RAG security — where each defense lives¶
Enforce Least Privilege / RBAC AT THE RETRIEVAL GATEWAY: 1. User's identity token (SSO/AD) hits the gateway 2. Gateway reads user's role / clearance 3. Gateway injects RBAC metadata filter into the Vector DB query BEFORE retrieval 4. Unauthorized docs are physically never returned
Why the other layers are wrong: | Layer | Why it fails | |---|---| | System prompt refuses if sensitive data present | Guidance, not enforcement; context already retrieved | | Post-filter with cross-encoder | Retrieved everything → data already in logs/memory | | LLM router classifies query as "sensitive" | Guesses intent; no document-level control |
Retrieval Gateway responsibilities (beyond auth)¶
- AuthN + AuthZ (RBAC metadata filter)
- Quota / FinOps (throttle, route to cheaper model)

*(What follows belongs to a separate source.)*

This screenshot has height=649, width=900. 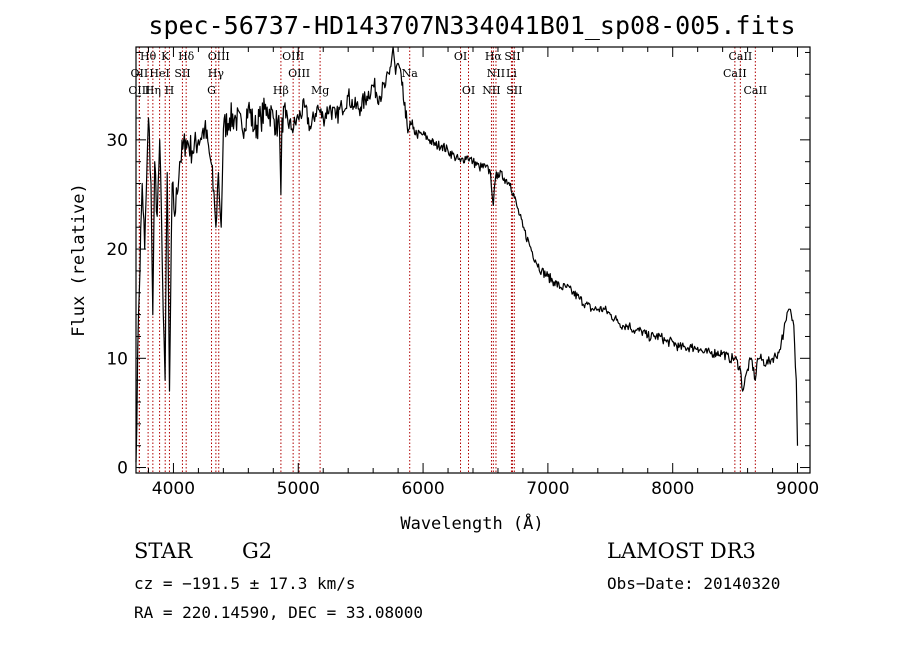 What do you see at coordinates (496, 74) in the screenshot?
I see `line-label-15: NII` at bounding box center [496, 74].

- Semantic caching (embed query; if cos(q, cached_q) ≥ τ → serve cached answer)
- τ should be HIGH: false-hit (wrong answer) >> cache miss (just $)

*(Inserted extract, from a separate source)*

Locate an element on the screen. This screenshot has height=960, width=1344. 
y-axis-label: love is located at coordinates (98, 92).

- Observability (log every query, chunks, latency)
Silent RAG bugs¶
- Scanned PDF has no text layer →
pypdfreturns empty strings → probe first, OCR fallback - Asymmetric embedding model used without
query:/passage:prefixes → half the recall, no error - Wrong distance metric (L2 on a cosine-trained model) → quietly bad ranking
Sample paper answer key (memorise the pattern, not the letters)¶
| Q | Topic | Right answer keyword |
|---|---|---|
| Q1 | Metric for disease screening | Recall — missed positive is worst error |
| Q2 | Precision from confusion matrix | 80/(80+20) = 0.80 |
| Q3 | CNN vs MLP structural difference | Local connectivity |
| Q4 | Word2Vec king-queen | Learned from co-occurrence (distributional) |
| Q5 | LSTM shapes | hn=(2,8,32), cn=(2,8,32) |
| Q6 | NER architecture | Encoder-only (BERT) |
| Q7 | Deterministic legal generation | Greedy / T≈0 |
| Q8 | OpenAI API for 3 needs | tool + assistant few-shot + max_tokens |
| Q9 | Weekend prototype, no GPU, Qwen3-32B | HF Hosted Inference API |
| Q10 | RegexMask re.match bug |
Full-match kills partial prefixes |
| Q11 | Metric for capturing all clauses | ROUGE-L |
| Q12 | Hidden instruction in PDF | Indirect Prompt Injection / Confidentiality |
| Q13 | Prompt with reasoning example | Few-shot CoT |
| Q14 | Top-k ∩ Top-p intersection (probs above) | 2 tokens; top-k binding |
| Q15 | Levenshtein HEART→EARTH | 2 |
| Q16 | APE best log-prob | −0.07 (closest to zero) |
| Q17 | RAG core mechanism | Retrieve at inference → augment → generate |
| Q18 | Agentic RAG distinguisher | Multi-step, tool routing, iteration |
| Q19 | Raw storage 10M × 1024 float32 | 40.96 GB |
| Q20 | PQ storage m=16 | 160 MB |
| Q21 | Lookup table m×k | 4,096 entries |
| Q22 | Lookups + additions per vector | 16, 15 |
| Q23 | Embedding-based routing setup | 20–50 profiles per DB, cosine match |
| Q24 | Least Privilege for salary docs | Gateway injects RBAC metadata filter before retrieval |
60-second exam-day tactics¶
- No negative marking → ANSWER ALL 24. Never leave blank.
- If unsure, eliminate 2 obviously wrong options → pick the more specific of the remaining two (correct options in this style tend to name the exact mechanism, not use vague language).
- Beware options that are true but off-topic (e.g., BERTScore is real, but the question wanted recall).
- Numerical questions: compute quickly on scratch, don't trust intuition.
- If two options are grammatical opposites, one of them is usually right. Focus there.
- Read the stem twice. Most traps are hidden in the scenario, not the options.
- Time budget: 24 questions in 90 min = 3:45 per question. Do easy ones first, flag hard ones, return.